Anger at Human Services Stage Two Papers

 
There is quite wide concern about the lack of opportunities for community / service user input in the Stage Two process and the extent to which agencies will be limited in their ability to represent all the areas of their activities in the Forum. We asked Faye Williams at Inner Sydney Regional Council for her initial reaction to the Phase Two Papers and she has provided us with this feedback on her first impressions of the Human Services Plan Phase 2 Forum Issues Paper. We spoke to her at the REDWatch meeting and she still stands be her initial impressions and is happy to have her comments passed on to others.  

“First impression? An instant anger at the level of attack on services (starting with the first sentence on page 2) and secondly a profound disappointment at the resulting lost opportunity to work together constructively.

I cannot understand how the RWA thinks it will help a consultation process to start out with the accusation that we are:

  • poorly co-ordinated
  • poorly integrated
  • do not offer sufficient value for money
  • have serious administration inefficiencies
  • have poor governance
  • duplicate services.

We were told by the RWA that these findings from Morgan Disney were not going to be applied, but here they are again.

Its like we live in two worlds, one of reality of the 'on the ground' service provision and another of some rarefied construct in the minds of bureaucrats who are not engaged in direct services".  

If you have not yet had a look at the 23 page document Human Services Plan Phase 2 Issues Papers (pdf ~91kb) then we encourage you to do so and to make your comments to the RWA by 5pm on Thursday July 20.

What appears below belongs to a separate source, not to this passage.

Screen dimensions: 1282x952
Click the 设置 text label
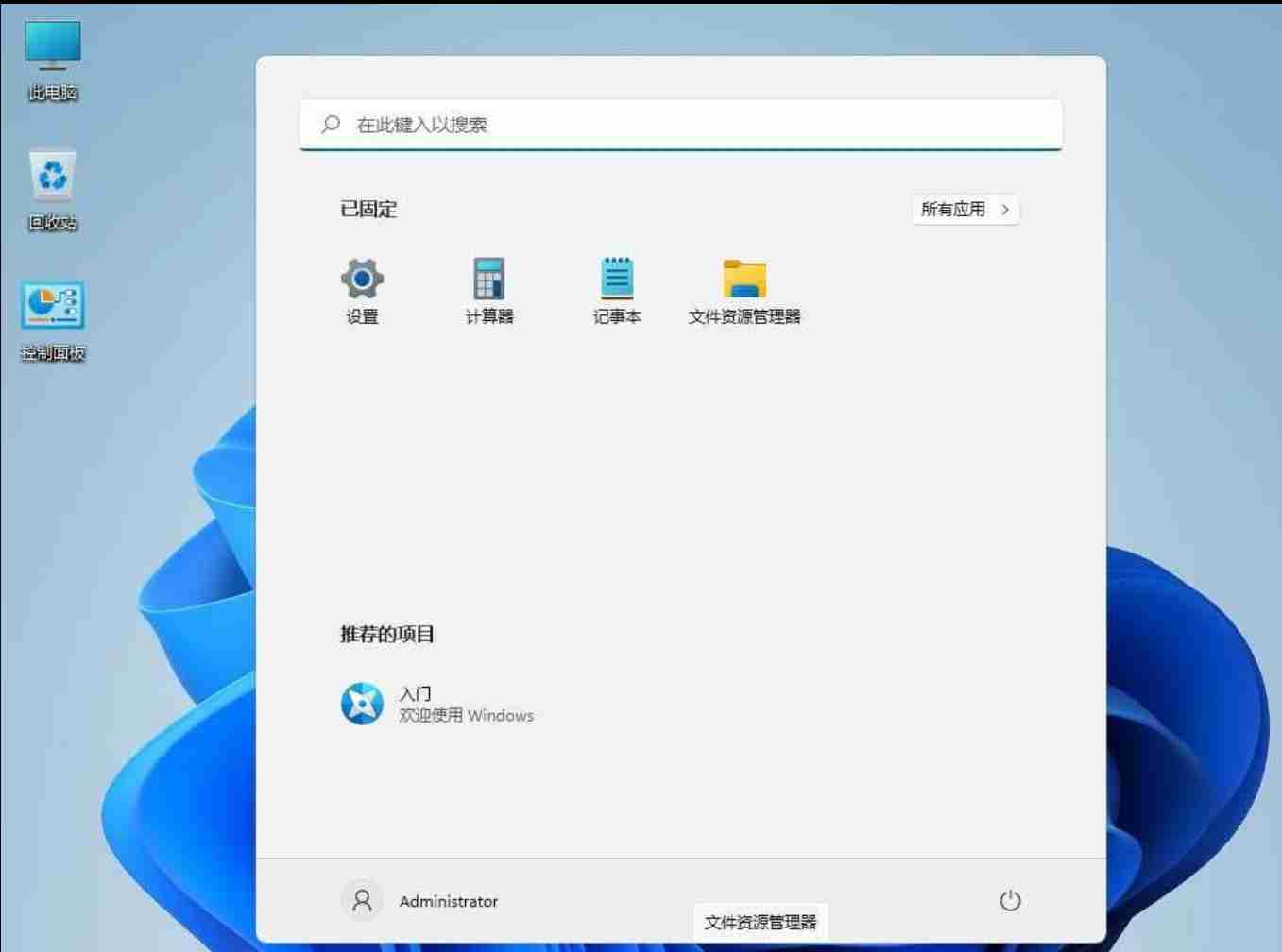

The issues papers cover the following issues:

  1. Better service delivery
  2. Access to dementia support
  3. Migrant communities
  4. Access to aged care and health services by Aboriginal people 45 years and older
  5. Intergenerational relations
  6. Homelessness
  7. Disabilities: identification of needs and access to services
  8. Social isolation
  9. Local and community transport
  10. Housing safety and amenity for older people 

There is not much time for service providers and service user input so please consider the items that the RWA have highlighted, raise issues that have been missed in the papers that cover delivery of human services to older people, people with disabilities, homeless people and migrant communities that have been overlooked and feed these into the Phase Two process. 

At the REDWatch meeting a couple of questions were raised about references made in the Papers that were necessary to understand what was being proposed. We have passed these onto the RWA and received the following responses which we are not sure will help people understand what is being proposed - but here they are anyhow:

Q. Page 3 and other places in the Issues Papers refers to the "current Redfern-Waterloo Case Co-ordination Project". What is this project / model that various things are supposed to conform to or have applied? A. Please refer to page 12 of the Human Services Plan

Q. Page 6 refers to the Service Reform Action Plan developed by the Redfern Waterloo Authority. What is this Plan? A. The Action Plan aims to implement reform to service delivery as stipulated in pages 27 to 30 of the Human Services Plan

Q. Are there documents explaining these projects / plans which can be distributed so people know what this means? A. See answers to 1 and 2

We also passed on the request for information about how the Forum is to be conducted. Will there be parallel sessions on different service clusters and if so what are the focus of the sessions. Is there a schedule yet for the Forum or some further information that can be made available? The answer is Information about the forum will be forwarded to those people who have accepted the invitation.

Those who have been offered positions at the July 24-25 Forum are reminded that details of attendees are supposed to be to the RWA by today Friday 7 July 2006 and sometime after that you will find out about the process!